Our obedience school doesn’t encourage dog-on-dog interaction at the basic level, which makes sense to me. It would take too long to learn anything with the distraction of six untrained dogs in the room. We leave the dogs in the car, and bring them in one at a time to practice each new command.
Unfortunately, even though I’ve worked with her fairly regularly outside of class, this method hasn’t effectively gotten her trained past sit, down and stay (as long as I’m looking right at her). I’m a fan of this tune-up structure, in which we walk our dogs around one another for 45 minutes and practice heeling.
We worked with two German shepherd males, who might have been about Isis’ age (six months), although they were a little bigger. One was white, the other dark, and Isis was by far the most beautiful. I was delighted to see that the other shepherds wore prong collars too. (I’m a believer. It doesn’t hurt. I swear.)
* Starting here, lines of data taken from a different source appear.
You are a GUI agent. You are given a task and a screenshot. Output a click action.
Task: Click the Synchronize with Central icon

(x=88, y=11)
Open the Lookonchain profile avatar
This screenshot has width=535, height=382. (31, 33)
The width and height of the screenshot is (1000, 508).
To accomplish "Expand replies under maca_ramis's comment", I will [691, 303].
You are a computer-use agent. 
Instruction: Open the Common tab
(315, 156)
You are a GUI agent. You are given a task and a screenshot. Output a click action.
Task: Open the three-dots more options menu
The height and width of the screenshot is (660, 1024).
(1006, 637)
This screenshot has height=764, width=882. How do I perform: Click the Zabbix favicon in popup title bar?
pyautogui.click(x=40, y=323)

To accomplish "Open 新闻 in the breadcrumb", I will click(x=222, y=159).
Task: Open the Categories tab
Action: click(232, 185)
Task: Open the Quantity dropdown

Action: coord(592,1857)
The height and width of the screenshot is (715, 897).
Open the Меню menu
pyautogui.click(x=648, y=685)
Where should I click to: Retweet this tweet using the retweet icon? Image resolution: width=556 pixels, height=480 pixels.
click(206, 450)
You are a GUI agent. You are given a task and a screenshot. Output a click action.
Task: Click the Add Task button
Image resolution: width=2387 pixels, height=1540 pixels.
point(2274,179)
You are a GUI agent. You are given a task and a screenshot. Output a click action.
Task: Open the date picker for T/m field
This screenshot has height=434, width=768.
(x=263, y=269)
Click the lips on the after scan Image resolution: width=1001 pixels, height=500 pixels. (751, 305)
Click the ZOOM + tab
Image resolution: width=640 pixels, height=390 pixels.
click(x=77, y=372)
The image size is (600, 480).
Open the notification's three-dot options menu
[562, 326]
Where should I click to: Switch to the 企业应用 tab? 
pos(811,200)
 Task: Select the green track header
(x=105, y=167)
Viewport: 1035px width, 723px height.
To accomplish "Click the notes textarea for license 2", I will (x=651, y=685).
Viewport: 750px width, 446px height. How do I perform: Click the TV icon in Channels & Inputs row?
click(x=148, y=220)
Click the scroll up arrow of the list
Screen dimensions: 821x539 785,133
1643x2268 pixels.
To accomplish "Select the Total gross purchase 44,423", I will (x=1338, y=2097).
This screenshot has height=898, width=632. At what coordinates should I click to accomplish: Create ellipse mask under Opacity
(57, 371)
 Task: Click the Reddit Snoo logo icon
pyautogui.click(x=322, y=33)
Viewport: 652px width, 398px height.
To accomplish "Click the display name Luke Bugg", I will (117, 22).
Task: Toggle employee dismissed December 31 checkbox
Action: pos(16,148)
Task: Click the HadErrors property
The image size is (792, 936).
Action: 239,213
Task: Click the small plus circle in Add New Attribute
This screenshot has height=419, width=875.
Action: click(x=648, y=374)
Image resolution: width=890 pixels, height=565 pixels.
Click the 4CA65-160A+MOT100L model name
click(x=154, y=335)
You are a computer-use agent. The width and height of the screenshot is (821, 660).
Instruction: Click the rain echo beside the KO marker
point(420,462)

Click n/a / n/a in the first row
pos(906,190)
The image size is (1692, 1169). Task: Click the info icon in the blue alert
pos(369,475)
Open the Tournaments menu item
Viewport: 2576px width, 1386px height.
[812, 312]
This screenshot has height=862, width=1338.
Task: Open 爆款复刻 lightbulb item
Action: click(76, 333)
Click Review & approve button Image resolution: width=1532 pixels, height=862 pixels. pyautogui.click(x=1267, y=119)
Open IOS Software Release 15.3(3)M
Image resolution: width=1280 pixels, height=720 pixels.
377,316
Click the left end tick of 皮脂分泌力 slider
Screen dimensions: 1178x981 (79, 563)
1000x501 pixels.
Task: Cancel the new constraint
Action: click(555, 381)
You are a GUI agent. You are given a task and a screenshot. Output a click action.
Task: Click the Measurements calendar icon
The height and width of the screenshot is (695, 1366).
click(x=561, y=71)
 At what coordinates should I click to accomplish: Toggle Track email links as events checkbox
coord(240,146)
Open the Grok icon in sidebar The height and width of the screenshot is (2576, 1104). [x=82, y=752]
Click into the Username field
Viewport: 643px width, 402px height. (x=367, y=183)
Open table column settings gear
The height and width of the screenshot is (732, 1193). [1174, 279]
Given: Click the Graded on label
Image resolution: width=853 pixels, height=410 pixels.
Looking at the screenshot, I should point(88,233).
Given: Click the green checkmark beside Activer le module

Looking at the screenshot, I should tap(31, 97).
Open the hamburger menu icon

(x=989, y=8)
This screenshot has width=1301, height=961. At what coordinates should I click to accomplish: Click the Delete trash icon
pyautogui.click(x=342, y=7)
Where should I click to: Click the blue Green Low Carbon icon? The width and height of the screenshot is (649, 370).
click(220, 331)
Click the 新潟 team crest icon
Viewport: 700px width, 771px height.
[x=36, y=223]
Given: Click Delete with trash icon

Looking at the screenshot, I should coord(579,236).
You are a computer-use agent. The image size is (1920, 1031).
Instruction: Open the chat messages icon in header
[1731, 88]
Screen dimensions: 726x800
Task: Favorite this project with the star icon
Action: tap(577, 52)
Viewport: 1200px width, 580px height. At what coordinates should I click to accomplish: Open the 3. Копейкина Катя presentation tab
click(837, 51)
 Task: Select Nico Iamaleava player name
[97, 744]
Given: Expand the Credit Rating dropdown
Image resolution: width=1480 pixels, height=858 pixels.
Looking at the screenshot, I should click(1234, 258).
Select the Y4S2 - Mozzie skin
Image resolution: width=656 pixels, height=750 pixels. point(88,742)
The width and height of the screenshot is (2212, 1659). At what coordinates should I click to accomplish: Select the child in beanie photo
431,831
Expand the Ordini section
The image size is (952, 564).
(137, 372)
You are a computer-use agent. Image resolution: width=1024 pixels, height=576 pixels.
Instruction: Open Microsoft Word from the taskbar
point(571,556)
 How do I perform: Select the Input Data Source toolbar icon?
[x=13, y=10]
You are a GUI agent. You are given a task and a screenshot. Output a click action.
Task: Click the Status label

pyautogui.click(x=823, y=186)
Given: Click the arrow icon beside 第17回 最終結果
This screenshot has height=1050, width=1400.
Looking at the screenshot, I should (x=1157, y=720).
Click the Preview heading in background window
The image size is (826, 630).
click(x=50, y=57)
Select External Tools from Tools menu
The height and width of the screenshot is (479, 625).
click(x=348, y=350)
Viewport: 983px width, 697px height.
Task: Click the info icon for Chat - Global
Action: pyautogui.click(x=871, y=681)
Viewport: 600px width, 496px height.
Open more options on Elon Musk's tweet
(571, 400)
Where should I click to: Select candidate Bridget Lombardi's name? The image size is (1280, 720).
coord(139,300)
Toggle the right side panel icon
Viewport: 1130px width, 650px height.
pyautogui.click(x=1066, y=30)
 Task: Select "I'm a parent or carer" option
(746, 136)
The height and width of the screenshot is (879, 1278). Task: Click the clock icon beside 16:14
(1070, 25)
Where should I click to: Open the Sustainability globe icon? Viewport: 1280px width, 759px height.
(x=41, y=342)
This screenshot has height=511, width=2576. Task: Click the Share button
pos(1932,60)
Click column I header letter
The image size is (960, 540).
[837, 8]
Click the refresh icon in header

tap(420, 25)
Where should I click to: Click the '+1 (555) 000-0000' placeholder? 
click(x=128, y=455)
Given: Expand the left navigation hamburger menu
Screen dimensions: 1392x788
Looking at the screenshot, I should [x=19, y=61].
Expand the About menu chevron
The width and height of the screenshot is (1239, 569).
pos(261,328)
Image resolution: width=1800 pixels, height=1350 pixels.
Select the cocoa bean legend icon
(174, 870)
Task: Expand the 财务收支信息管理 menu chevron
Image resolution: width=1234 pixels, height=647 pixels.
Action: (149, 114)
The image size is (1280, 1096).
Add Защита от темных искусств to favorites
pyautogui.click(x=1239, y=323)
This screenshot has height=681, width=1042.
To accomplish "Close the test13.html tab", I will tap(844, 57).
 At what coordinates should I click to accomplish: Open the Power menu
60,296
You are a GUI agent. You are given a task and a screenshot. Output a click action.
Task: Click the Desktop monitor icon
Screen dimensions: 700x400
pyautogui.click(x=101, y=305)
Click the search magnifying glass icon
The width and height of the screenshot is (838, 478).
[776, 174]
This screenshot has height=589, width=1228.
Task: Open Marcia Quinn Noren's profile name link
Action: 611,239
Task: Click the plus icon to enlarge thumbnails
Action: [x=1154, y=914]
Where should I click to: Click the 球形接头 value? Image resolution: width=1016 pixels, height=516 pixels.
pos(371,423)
The discouraging part was all the criticism I got for handling the lead wrong and correcting her incorrectly. Why can’t I correct with my left hand? (The fact that it hasn’t worked thus far should be a clue.) Apparently, I should be correcting harder.
This is the slap in the face that all parents must feel. My dog has obedience problems, and it’s my fault.
Yesterday at the library, I impulse checked-out two books about dogs, one about an assistance German shepherd and one called “Police Dogs in Action.” That the latter was written in 1974 has no bearing on its continued validity, I’m sure.